The Football League has recently amended the regulations that apply to insolvent football clubs, to come into effect from 8 August, the start of the next football season.
A core asset of a company that trades as a football club is the club’s share in the Football League. It is the Football League who set out the consequences if a company owning a club goes into administration, and the conditions under which they will allow the transfer of a League shares from an insolvent company to a purchaser.
The regulations have been revised to provide that:
- A football club owned by a company that enters administration will have 12 points deducted (previously this was a 10 point deduction).
- The administrator of an insolvent football club must market the club’s business for sale for at least 21 days.
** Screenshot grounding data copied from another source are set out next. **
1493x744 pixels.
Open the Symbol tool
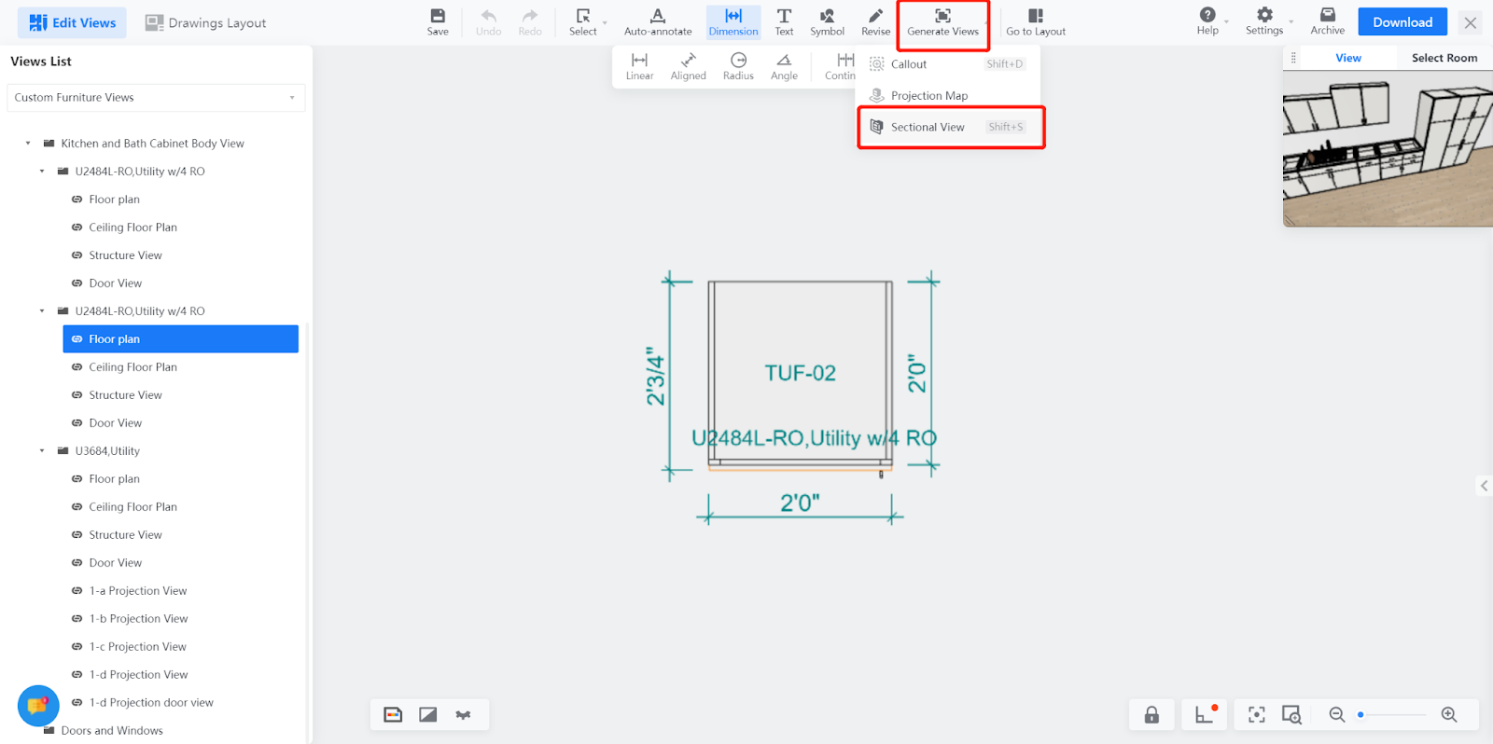pyautogui.click(x=827, y=21)

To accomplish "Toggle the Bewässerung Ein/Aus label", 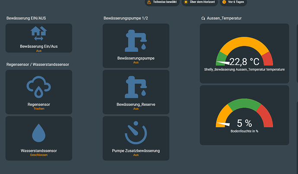I will pyautogui.click(x=39, y=46).
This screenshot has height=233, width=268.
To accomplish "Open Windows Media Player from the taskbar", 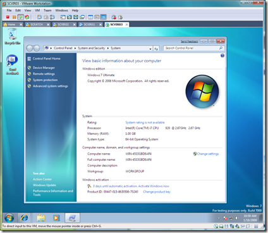I will tap(56, 218).
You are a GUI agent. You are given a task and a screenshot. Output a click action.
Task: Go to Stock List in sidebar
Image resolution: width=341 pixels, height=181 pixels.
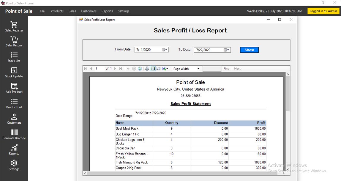(x=14, y=57)
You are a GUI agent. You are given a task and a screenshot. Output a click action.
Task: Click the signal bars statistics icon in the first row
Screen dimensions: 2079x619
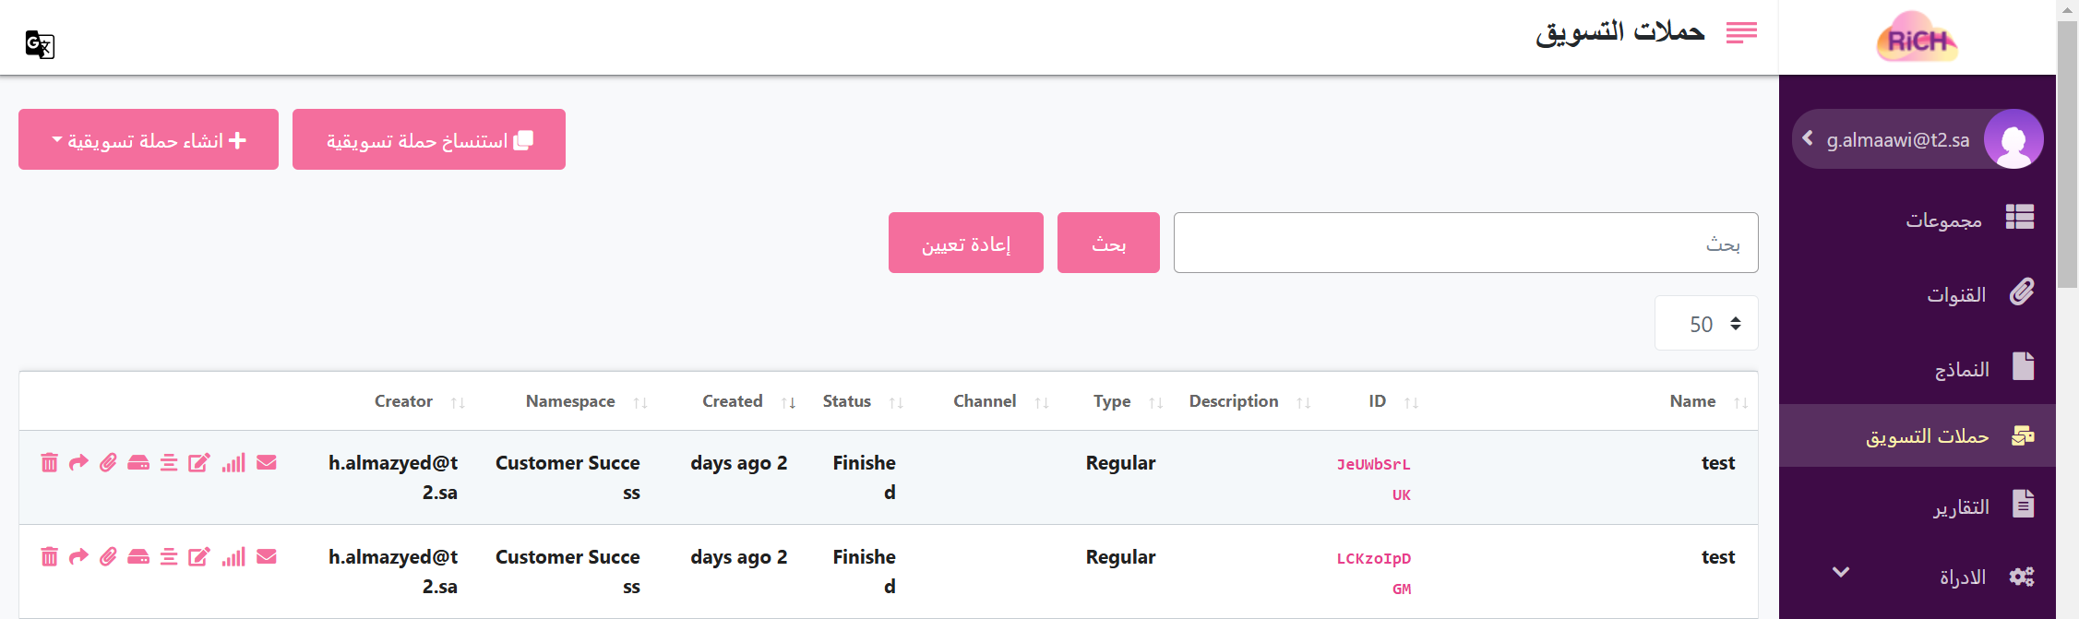click(x=233, y=462)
During this period, the administrator must meet the club’s supporters’ trust and allow them the opportunity to bid for the club’s business and assets.
- The Football League will impose a further 15 point deduction unless any purchaser of the club’s business and assets agrees to pay unsecured creditors either:
- A minimum of 25 pence in the pound immediately upon the transfer of the League's share to the purchaser, or
- A minimum of 35 pence in the pound within three years of the transfer to the purchaser of the League’s share.
These revised regulations no longer require an insolvent football club to exit administration via a company voluntary arrangement. They do preserve the ‘football creditor rule’ which makes the transfer of a League share from an insolvent club to a purchaser conditional on the purchaser repaying in full all debts due to other football clubs and players.